**WORK INSTRUCTIONS**: Please recast the records from the first line up to and including the line with "tap(1219, 357)" as a JSON list of strings, one string per line. Leave out blank lines.

**Dataset rows**:
++++++++++

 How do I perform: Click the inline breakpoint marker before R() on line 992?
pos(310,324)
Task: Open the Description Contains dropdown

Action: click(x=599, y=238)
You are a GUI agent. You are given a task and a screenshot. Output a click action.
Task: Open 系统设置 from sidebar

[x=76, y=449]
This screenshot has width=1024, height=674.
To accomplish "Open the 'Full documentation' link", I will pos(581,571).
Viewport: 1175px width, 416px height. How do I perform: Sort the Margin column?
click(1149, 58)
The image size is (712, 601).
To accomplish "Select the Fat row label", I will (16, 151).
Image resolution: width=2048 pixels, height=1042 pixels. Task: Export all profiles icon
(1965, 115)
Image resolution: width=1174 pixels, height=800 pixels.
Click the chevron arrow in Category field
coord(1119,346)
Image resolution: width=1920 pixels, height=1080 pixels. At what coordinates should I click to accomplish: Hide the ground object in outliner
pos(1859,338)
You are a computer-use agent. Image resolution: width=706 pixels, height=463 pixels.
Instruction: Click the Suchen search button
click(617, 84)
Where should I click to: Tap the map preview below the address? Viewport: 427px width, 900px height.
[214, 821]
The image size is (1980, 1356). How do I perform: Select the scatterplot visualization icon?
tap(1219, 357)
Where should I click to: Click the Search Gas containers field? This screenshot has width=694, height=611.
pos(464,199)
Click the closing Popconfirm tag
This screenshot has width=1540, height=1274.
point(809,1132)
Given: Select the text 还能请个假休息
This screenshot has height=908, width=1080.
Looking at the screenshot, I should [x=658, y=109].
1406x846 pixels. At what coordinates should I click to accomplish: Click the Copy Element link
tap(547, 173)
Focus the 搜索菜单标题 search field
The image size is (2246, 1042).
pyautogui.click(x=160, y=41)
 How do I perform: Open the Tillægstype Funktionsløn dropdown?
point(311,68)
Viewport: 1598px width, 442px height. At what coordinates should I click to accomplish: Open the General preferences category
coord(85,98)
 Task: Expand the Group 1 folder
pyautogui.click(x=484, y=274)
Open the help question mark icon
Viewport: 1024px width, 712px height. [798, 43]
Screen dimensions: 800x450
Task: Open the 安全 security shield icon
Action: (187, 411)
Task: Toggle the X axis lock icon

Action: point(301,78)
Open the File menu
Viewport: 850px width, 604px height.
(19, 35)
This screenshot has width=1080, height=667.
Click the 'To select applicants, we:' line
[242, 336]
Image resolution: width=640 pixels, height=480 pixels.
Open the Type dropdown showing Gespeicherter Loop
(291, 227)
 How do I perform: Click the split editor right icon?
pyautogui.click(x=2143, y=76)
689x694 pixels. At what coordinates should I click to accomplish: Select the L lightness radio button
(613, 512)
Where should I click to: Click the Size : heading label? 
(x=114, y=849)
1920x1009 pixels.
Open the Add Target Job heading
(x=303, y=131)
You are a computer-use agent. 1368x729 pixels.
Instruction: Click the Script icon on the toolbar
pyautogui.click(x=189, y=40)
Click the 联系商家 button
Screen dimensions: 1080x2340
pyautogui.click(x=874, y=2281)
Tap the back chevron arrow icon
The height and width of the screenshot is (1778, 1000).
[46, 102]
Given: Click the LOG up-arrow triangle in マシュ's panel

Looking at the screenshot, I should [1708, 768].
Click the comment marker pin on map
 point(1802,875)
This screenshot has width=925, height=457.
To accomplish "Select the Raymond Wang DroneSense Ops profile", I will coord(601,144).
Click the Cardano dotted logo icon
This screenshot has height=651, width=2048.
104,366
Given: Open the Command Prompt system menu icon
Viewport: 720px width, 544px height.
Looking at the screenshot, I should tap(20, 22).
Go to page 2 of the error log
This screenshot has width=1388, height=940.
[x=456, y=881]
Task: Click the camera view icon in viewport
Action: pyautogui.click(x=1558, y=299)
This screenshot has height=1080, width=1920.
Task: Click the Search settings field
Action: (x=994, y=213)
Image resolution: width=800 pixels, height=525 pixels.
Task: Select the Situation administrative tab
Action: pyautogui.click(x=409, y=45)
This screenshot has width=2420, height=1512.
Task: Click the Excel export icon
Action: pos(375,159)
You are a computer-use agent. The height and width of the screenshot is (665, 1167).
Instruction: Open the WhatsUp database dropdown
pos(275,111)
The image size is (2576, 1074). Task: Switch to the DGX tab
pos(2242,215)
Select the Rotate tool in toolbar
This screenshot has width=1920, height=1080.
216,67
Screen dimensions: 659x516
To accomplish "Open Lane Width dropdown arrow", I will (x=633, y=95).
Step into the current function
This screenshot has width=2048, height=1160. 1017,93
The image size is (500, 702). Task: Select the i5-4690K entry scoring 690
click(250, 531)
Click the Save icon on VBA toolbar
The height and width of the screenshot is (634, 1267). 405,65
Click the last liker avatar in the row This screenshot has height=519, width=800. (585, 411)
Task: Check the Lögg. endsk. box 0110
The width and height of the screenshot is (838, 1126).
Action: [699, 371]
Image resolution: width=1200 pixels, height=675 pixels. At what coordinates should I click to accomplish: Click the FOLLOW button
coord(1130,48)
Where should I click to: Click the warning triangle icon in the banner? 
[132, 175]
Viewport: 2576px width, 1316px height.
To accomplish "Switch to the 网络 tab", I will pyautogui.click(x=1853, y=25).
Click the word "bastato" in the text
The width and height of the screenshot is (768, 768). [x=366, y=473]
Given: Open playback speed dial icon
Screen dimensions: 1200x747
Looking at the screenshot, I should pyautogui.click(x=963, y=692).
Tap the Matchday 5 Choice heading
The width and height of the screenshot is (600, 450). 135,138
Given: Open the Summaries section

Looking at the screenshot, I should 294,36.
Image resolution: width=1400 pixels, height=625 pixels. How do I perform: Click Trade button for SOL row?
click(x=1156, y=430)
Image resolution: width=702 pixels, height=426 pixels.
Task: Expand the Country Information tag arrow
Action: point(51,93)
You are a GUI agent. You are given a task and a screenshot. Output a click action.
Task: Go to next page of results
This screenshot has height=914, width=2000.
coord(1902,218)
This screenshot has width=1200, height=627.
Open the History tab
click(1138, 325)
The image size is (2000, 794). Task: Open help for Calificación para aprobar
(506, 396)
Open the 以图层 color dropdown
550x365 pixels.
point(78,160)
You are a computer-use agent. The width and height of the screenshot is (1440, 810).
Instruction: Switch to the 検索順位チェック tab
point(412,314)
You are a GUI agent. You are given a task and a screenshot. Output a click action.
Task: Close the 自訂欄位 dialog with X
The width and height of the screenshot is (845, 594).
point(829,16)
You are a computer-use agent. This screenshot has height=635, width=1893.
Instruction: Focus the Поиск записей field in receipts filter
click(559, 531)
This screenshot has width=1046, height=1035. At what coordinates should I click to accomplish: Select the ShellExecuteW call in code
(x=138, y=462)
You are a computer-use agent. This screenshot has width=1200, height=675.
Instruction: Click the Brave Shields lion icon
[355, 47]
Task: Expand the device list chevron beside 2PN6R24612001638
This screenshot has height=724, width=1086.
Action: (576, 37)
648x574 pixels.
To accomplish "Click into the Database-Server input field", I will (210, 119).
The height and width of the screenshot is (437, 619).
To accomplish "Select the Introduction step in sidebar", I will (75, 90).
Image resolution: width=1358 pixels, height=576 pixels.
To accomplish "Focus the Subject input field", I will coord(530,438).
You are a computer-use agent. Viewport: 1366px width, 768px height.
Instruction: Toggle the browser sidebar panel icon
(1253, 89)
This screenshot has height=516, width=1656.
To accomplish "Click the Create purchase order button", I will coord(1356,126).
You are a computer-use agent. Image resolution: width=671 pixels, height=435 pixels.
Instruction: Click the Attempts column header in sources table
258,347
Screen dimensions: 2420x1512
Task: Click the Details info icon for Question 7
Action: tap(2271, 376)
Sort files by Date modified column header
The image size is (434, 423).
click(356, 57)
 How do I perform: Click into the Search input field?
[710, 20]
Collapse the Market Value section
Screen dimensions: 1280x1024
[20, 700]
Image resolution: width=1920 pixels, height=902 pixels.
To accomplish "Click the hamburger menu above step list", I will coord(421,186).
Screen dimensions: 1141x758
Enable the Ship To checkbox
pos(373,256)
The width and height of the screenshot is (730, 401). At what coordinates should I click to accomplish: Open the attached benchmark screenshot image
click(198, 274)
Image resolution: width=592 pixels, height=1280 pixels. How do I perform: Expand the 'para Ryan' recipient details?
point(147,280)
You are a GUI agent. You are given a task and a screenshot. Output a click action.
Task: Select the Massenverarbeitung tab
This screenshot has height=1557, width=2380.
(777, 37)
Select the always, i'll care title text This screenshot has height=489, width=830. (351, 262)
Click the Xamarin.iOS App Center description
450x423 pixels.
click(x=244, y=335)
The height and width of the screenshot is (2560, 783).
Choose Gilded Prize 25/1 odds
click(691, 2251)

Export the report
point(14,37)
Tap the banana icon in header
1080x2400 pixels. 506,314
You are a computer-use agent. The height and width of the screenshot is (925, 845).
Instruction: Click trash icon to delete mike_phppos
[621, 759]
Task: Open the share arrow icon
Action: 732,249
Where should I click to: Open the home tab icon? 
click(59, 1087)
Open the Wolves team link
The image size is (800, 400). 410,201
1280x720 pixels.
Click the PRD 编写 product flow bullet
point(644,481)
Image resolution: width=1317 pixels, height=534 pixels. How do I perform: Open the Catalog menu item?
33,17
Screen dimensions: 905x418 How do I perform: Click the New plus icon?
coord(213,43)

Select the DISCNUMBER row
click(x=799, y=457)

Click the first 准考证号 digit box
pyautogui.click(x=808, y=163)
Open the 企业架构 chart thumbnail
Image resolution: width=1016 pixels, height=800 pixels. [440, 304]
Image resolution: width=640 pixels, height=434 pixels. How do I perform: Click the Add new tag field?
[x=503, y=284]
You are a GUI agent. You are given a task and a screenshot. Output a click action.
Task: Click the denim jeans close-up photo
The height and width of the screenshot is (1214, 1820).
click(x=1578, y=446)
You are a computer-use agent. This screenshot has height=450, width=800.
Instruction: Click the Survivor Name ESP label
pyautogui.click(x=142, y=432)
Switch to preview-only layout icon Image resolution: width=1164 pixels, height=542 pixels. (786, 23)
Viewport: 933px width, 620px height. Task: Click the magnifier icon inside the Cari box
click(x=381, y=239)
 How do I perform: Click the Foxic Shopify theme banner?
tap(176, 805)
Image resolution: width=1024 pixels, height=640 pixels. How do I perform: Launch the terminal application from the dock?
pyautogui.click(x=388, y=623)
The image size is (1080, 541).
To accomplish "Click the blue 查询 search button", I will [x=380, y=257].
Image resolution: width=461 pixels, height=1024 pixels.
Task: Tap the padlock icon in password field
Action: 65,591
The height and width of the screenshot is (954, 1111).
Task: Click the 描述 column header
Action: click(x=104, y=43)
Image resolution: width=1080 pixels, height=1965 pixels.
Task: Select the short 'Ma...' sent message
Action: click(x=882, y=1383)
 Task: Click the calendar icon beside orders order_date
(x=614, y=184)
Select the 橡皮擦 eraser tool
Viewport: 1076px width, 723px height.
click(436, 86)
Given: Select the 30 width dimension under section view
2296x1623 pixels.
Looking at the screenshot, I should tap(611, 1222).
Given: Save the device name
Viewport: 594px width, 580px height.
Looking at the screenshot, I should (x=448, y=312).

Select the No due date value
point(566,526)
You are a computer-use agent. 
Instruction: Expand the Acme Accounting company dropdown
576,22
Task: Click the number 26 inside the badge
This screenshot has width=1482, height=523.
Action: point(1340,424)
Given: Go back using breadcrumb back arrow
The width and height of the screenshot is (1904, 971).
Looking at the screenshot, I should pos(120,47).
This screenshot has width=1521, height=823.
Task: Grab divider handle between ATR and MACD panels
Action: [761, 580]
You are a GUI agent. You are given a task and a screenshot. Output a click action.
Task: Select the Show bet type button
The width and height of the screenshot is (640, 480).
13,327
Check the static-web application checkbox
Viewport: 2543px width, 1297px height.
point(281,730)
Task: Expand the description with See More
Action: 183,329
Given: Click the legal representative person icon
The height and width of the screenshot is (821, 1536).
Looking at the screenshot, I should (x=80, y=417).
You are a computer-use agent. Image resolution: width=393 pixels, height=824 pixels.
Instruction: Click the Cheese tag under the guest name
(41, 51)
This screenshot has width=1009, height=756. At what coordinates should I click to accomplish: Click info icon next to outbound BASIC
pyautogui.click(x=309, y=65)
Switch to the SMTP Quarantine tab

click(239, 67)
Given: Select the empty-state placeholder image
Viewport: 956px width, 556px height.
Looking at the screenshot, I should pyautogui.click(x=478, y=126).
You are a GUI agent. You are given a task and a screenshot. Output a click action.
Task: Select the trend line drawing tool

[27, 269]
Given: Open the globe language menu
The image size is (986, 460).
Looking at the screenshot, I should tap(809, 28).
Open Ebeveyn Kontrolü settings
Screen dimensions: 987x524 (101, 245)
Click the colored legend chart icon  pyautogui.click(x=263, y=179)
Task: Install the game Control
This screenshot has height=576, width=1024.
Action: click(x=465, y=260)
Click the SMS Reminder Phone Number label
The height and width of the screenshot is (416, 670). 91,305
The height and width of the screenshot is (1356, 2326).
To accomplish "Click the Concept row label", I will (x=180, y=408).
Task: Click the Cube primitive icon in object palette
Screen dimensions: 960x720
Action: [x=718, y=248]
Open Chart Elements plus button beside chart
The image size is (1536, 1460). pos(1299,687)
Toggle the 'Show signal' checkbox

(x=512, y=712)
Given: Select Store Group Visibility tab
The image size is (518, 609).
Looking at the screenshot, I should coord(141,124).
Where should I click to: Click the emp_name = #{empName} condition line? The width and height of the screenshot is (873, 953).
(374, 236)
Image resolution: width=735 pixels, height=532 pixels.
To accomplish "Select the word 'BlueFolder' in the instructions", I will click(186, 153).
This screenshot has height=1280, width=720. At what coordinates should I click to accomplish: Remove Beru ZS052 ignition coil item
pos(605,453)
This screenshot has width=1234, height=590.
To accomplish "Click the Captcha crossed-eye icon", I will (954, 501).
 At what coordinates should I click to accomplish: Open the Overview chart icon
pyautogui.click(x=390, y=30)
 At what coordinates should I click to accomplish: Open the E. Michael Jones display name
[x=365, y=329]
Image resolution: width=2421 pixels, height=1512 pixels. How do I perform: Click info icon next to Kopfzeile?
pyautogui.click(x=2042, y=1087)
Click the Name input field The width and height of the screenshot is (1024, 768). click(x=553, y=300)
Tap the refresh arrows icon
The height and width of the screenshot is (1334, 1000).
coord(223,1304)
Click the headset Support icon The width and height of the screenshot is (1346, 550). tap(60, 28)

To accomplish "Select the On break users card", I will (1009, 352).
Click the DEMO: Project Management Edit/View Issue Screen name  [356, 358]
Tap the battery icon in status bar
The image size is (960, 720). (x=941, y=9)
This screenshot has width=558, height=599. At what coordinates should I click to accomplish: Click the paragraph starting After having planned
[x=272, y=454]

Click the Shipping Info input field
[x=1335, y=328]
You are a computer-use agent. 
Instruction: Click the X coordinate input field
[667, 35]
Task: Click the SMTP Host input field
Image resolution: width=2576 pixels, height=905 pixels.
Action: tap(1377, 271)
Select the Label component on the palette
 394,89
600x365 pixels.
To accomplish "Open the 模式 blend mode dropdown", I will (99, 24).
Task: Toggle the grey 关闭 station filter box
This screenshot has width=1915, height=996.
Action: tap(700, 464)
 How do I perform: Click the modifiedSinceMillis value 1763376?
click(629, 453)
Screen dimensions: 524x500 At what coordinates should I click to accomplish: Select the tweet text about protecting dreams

++++++++++

**REPLY**:
[
  " How do I perform: Click the inline breakpoint marker before R() on line 992?",
  "pos(310,324)",
  "Task: Open the Description Contains dropdown",
  "Action: click(x=599, y=238)",
  "You are a GUI agent. You are given a task and a screenshot. Output a click action.",
  "Task: Open 系统设置 from sidebar",
  "[x=76, y=449]",
  "This screenshot has width=1024, height=674.",
  "To accomplish \"Open the 'Full documentation' link\", I will pos(581,571).",
  "Viewport: 1175px width, 416px height. How do I perform: Sort the Margin column?",
  "click(1149, 58)",
  "The image size is (712, 601).",
  "To accomplish \"Select the Fat row label\", I will (16, 151).",
  "Image resolution: width=2048 pixels, height=1042 pixels. Task: Export all profiles icon",
  "(1965, 115)",
  "Image resolution: width=1174 pixels, height=800 pixels.",
  "Click the chevron arrow in Category field",
  "coord(1119,346)",
  "Image resolution: width=1920 pixels, height=1080 pixels. At what coordinates should I click to accomplish: Hide the ground object in outliner",
  "pos(1859,338)",
  "You are a computer-use agent. Image resolution: width=706 pixels, height=463 pixels.",
  "Instruction: Click the Suchen search button",
  "click(617, 84)",
  "Where should I click to: Tap the map preview below the address? Viewport: 427px width, 900px height.",
  "[214, 821]",
  "The image size is (1980, 1356). How do I perform: Select the scatterplot visualization icon?",
  "tap(1219, 357)"
]